Another online tool I took a look at this week was MyCalorieCounter.com. It showed promise, but I never returned to use it because the features that I really needed (nutritional totals per-meal and per-day) are only offered to paid users. How am I supposed to decide if I want to buy your product if I can’t at least have a trial of the features I’m paying for?
So for now I’m sticking with iCal and the occasional FitDay for looking up carbohydrate content. I have a few more tools and websites to try, but I’m losing steam already and will probably just stick with what works, with the exception of giving CalorieKing.com a try for carbohydrate look-ups, and possibly trying the (gasp!) analog Glucograf data sheets recommended by Dr. Bernstein.
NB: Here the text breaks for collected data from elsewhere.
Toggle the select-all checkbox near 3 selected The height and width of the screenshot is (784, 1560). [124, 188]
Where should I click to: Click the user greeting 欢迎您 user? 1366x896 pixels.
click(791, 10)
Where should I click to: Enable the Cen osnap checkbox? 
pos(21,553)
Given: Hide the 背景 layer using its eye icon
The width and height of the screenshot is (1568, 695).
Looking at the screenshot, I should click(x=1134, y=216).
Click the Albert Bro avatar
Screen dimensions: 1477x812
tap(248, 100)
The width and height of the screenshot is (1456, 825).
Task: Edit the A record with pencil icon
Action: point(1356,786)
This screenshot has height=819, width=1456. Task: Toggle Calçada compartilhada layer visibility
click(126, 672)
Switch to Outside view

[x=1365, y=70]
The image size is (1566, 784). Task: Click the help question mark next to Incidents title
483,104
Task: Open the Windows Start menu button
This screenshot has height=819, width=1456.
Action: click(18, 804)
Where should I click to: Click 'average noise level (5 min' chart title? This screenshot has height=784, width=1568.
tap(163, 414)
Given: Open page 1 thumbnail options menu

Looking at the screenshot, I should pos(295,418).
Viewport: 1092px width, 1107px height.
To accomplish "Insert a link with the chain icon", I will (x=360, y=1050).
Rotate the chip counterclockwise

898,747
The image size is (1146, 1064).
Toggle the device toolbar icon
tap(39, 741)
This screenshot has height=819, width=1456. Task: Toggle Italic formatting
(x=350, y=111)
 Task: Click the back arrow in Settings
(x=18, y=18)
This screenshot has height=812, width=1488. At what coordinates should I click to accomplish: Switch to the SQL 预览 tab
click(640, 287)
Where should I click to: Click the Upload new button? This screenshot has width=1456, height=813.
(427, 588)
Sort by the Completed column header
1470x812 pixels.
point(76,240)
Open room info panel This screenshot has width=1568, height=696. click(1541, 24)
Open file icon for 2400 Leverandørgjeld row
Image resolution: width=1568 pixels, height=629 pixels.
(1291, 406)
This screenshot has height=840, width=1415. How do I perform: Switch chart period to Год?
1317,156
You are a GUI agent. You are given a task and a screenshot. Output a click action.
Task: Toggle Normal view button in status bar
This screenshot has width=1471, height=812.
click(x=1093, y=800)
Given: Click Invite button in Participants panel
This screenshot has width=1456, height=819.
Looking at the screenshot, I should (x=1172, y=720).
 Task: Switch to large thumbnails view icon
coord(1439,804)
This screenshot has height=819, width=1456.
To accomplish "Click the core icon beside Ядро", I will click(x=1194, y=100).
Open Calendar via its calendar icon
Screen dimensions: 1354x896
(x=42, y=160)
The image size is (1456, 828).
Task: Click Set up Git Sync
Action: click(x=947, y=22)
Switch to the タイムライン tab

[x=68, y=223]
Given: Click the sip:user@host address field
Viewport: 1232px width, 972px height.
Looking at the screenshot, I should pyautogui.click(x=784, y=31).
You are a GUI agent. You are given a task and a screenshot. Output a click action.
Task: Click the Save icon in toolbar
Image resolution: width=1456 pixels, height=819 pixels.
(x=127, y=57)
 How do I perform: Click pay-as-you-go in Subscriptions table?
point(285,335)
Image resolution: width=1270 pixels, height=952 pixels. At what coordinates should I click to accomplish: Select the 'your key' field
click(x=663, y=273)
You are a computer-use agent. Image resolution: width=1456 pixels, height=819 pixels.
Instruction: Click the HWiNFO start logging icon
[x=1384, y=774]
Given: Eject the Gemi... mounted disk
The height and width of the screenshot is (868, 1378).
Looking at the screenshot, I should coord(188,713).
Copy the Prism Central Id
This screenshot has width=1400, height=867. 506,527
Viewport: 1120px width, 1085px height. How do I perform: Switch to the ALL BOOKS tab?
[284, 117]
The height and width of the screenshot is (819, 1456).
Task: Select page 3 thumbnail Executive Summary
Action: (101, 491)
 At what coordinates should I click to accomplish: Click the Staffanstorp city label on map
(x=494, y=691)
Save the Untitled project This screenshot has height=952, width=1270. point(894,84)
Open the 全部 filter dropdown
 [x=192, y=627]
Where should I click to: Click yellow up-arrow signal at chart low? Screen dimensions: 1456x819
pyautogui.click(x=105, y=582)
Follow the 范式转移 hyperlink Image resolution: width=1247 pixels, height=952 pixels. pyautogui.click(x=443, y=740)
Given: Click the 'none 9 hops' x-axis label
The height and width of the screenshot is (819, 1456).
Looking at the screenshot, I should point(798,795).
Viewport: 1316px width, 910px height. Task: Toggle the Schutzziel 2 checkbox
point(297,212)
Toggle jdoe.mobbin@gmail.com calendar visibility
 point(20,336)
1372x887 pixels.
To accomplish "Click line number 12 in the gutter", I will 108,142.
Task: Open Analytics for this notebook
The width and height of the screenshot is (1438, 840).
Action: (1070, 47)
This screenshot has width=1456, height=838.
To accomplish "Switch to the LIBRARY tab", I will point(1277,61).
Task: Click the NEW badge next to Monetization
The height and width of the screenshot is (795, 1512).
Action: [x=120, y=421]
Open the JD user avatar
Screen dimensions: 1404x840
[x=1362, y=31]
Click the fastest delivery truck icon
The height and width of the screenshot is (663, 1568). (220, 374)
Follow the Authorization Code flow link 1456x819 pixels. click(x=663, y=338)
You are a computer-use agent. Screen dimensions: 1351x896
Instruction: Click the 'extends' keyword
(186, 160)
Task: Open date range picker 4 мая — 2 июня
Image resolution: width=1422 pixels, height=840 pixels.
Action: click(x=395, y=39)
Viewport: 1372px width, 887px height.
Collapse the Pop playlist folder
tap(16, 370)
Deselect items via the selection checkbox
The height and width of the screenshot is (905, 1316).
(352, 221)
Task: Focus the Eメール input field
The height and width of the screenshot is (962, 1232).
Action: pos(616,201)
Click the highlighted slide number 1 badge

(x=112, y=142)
What is up with youQA.com? Yesterday I was checking my blog stats and decided to Google one of the search terms that brought a visitor to this blog. The very first result that came up was this page at YouQA.com answering the question “1 hr sugar reading of 210 after eating pop tart and coffee w/ sugar 2 mornings in a row possibly diabetic?” (My one word answer: YES!). The long “answer” that follows is disturbing and dangerously inaccurate – the respondent claims (among other scary things) that water will level your blood sugar off (wow, all this time I’ve been wasting my time with expensive drugs?) and only if your blood sugars are consistently in the 200s and 300s do you have “something to worry about” (uh, yeah you have more than “something” to worry about if your blood sugars are that high at any point, ever).
I know most people aren’t dumb enough to take medical advice from sites like this, but I do worry about the few who believe everything they read and never consider the source, so I took the time to write the email address provided on the YouQA contact page to ask them to remove said page. I don’t normally advocate censorship but considering there is no other feedback or commenting mechanism, it seemed like the right thing to ask. Unfortunately the email bounced back claiming there is no such user. It bothers me that someone would create such an irresponsible site, and it adds insult to injury when they don’t provide any feedback mechanism or reveal where their questions and answers are coming from.